Cuando Jesús terminó de decir todas estas cosas al pueblo, entró en Cafarnaún. Había allí un centurión que tenía un sirviente enfermo, a punto de morir, al que estimaba mucho. Como había oído hablar de Jesús, envió a unos ancianos judíos para rogarle que viniera a curar a su servidor.

Cuando estuvieron cerca de Jesús, le suplicaron con insistencia, diciéndole: «El merece que le hagas este favor, porque ama a nuestra nación y nos ha construido la sinagoga.»

Jesús fue con ellos, y cuando ya estaba cerca de la casa, el centurión le mandó decir por unos amigos: «Señor, no te molestes, porque no soy digno de que entres en mi casa; por eso no me consideré digno de ir a verte personalmente. Basta que digas una palabra y mi sirviente se sanará. Porque yo -que no soy más que un oficial subalterno, pero tengo soldados a mis órdenes- cuando digo a uno: ” Ve”, él va; y a otro: “Ven”, él viene; y cuando digo a mi sirviente: “¡Tienes que hacer esto!”, él lo hace.»

Al oír estas palabras, Jesús se admiró de él y, volviéndose a la multitud que lo seguía, dijo: «Yo les aseguro que ni siquiera en Israel he encontrado tanta fe.»

Cuando los enviados regresaron a la casa, encontraron al sirviente completamente sano.

Palabra del Señor

Comentario

«El rencor y la ira son abominables, y ambos cosas son el patrimonio del pecador», decía la primera lectura ayer domingo, como anticipando el Evangelio que Jesús nos dejaba de regalo para que reflexionemos sobre el perdón. Si un hombre mantiene su enojo contra otro, ¿cómo pretende que el Señor lo sane? ¿Cómo es posible pretender que Dios nos perdona si nosotros no tenemos piedad de hombres semejantes a nosotros, no nos consideramos también pecadores? Es verdad, algunos podrá decir «Lo que a mí me hicieron es imperdonable», «Lo que a mí me hicieron es lo peor que se le puede hacer a alguien». Es verdad, alguien puede decir eso, pero al mismo tiempo, ¿cuánto tiempo podemos vivir  con rencor? No nos damos cuenta que vivir con rencor, enojo e ira finalmente nos enferma, nos enferma por supuesto primero el corazón, pero también ¡cuidado! Nos puede enfermar hasta el cuerpo. Hay personas que por guardar rencores, enojos por muchos años tienen incluso el rostro de enojados, cara de enojados, cara de personas que no pueden perdonar. Bueno, esa es la gran debilidad que podemos cargar vos y yo: el rencor y el odio que hace que no podamos perdonar, o a veces por cosas pequeñas somos capaces de devolver cosas mucho más grandes. Vamos a continuar con el tema del perdón en estos días. Tema que nos regaló el Señor ayer en el Evangelio, mostrándonos incluso que si no aprendemos a perdonar, no tenemos ni siquiera derecho a pretender que él nos perdone.

══════════════════════════════

OBJETIVO PLANTEADO » Reescribe todo lo que va desde «Al oír estas» hasta «sirviente completamente sano.» en el relato del centurión, poniendo «muchedumbre» en lugar de «multitud».

MATERIAL EXTRAÍDO »
══════════════════════════════

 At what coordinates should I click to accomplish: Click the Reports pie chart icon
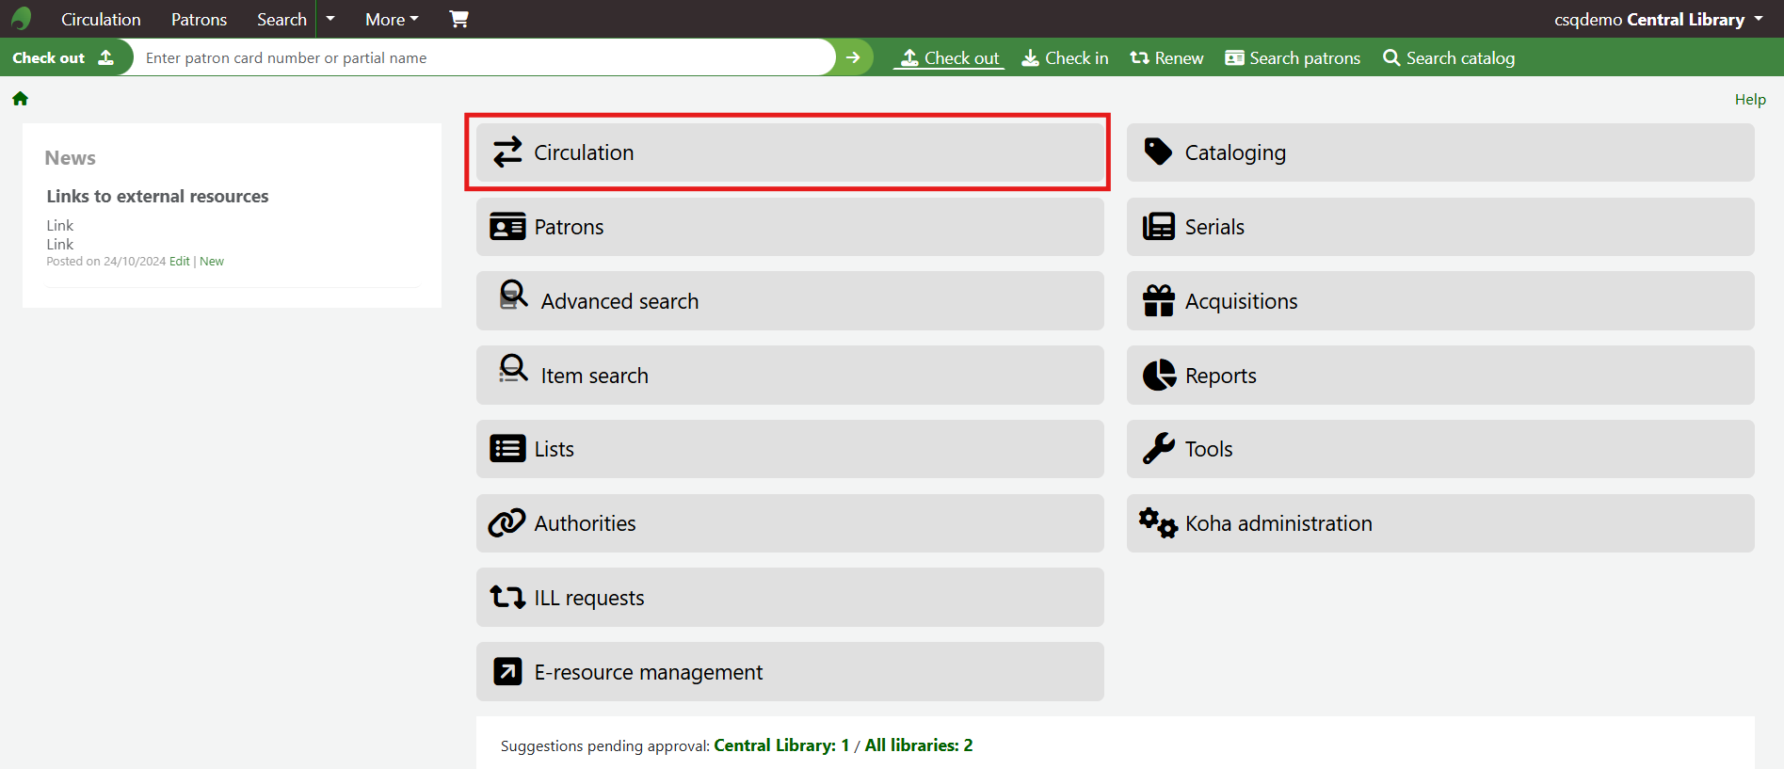[x=1159, y=376]
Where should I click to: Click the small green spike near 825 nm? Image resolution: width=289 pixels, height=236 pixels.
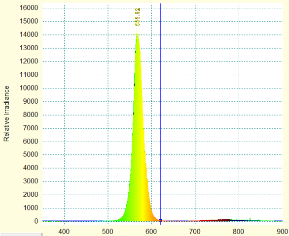250,219
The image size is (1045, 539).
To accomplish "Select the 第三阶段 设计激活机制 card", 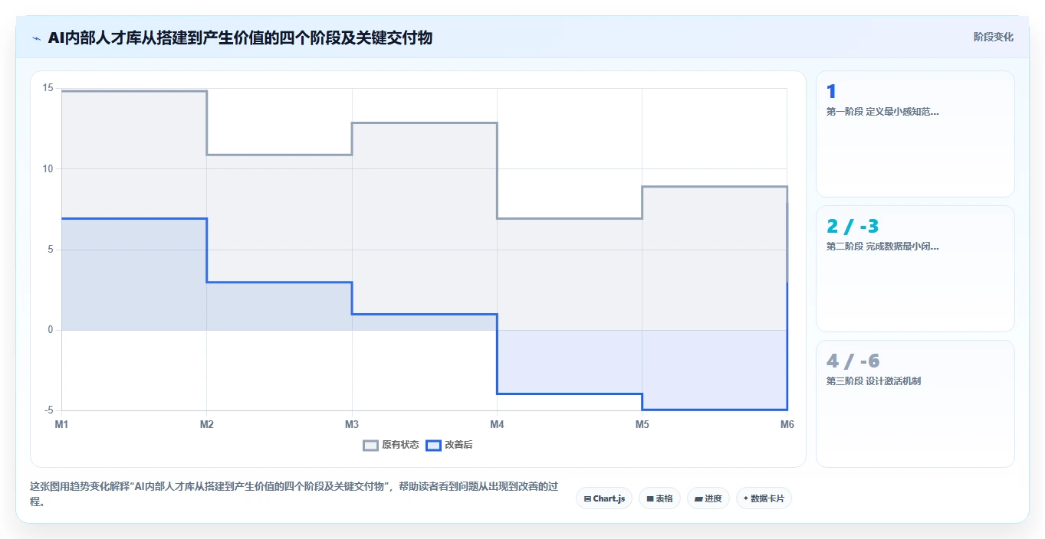I will 915,403.
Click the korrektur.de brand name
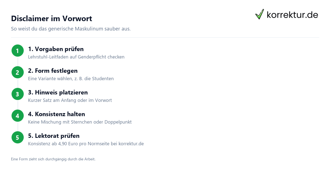The width and height of the screenshot is (330, 173). pyautogui.click(x=293, y=15)
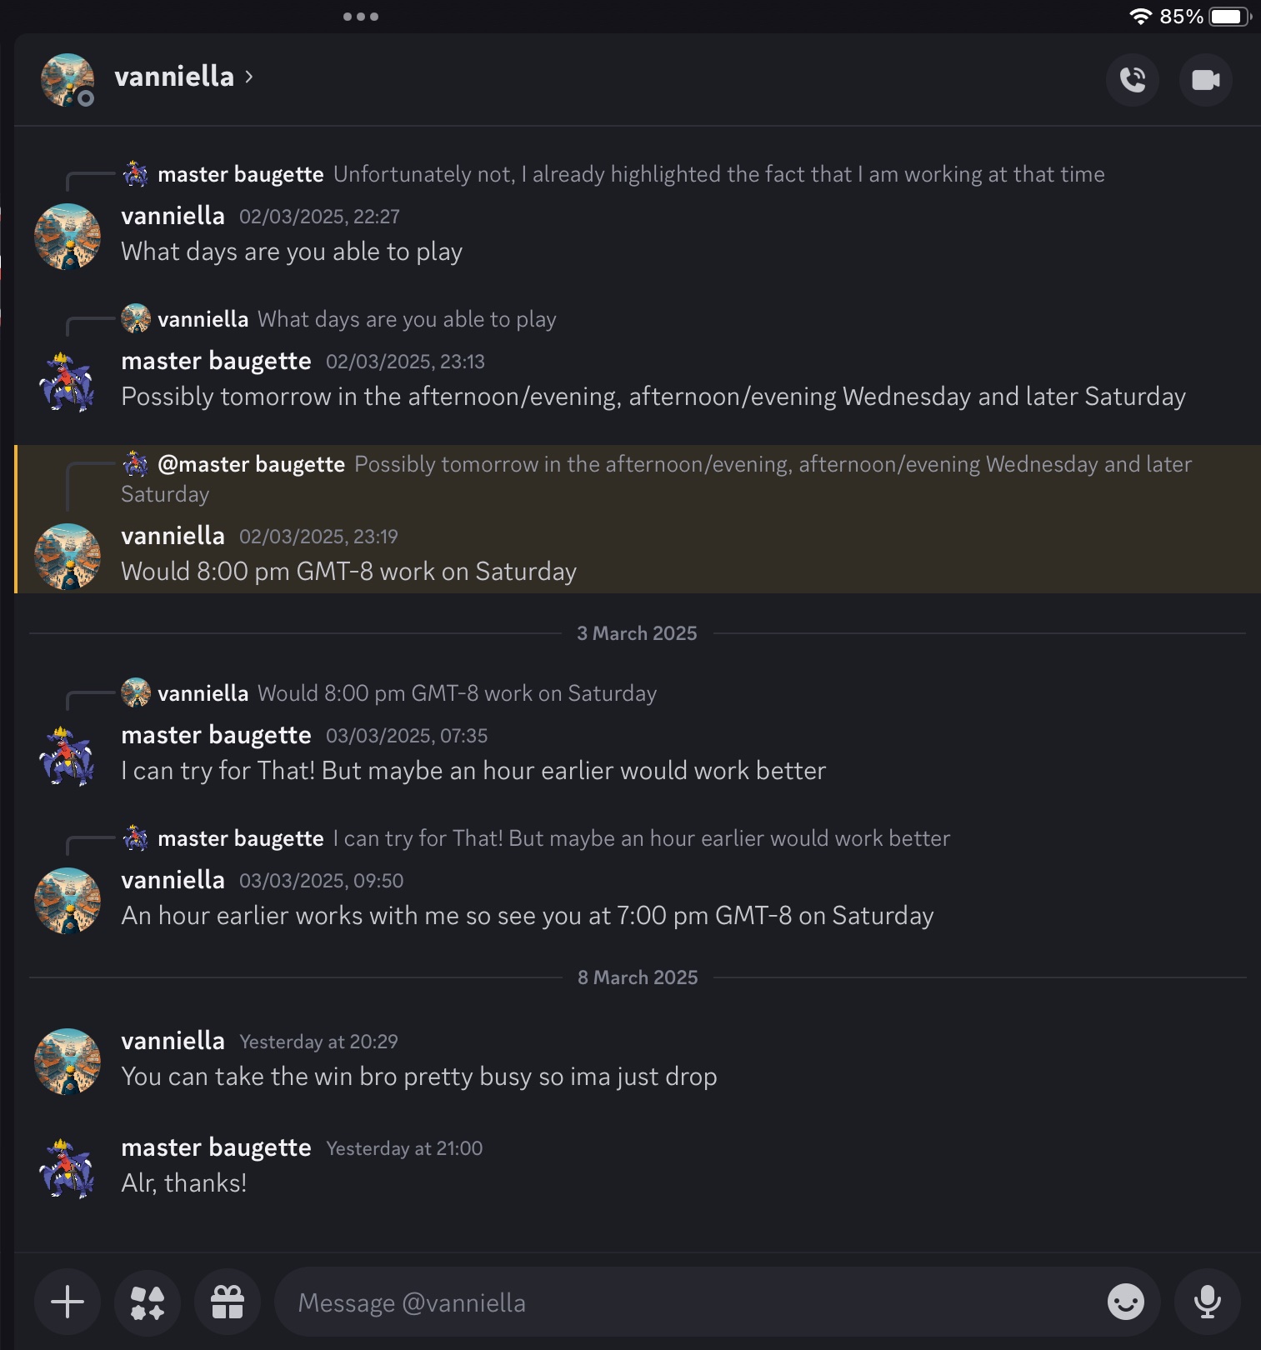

══════════════════════════════

RESPUESTA AL EJERCICIO »
Al oír estas palabras, Jesús se admiró de él y, volviéndose a la muchedumbre que lo seguía, dijo: «Yo les aseguro que ni siquiera en Israel he encontrado tanta fe.»

Cuando los enviados regresaron a la casa, encontraron al sirviente completamente sano.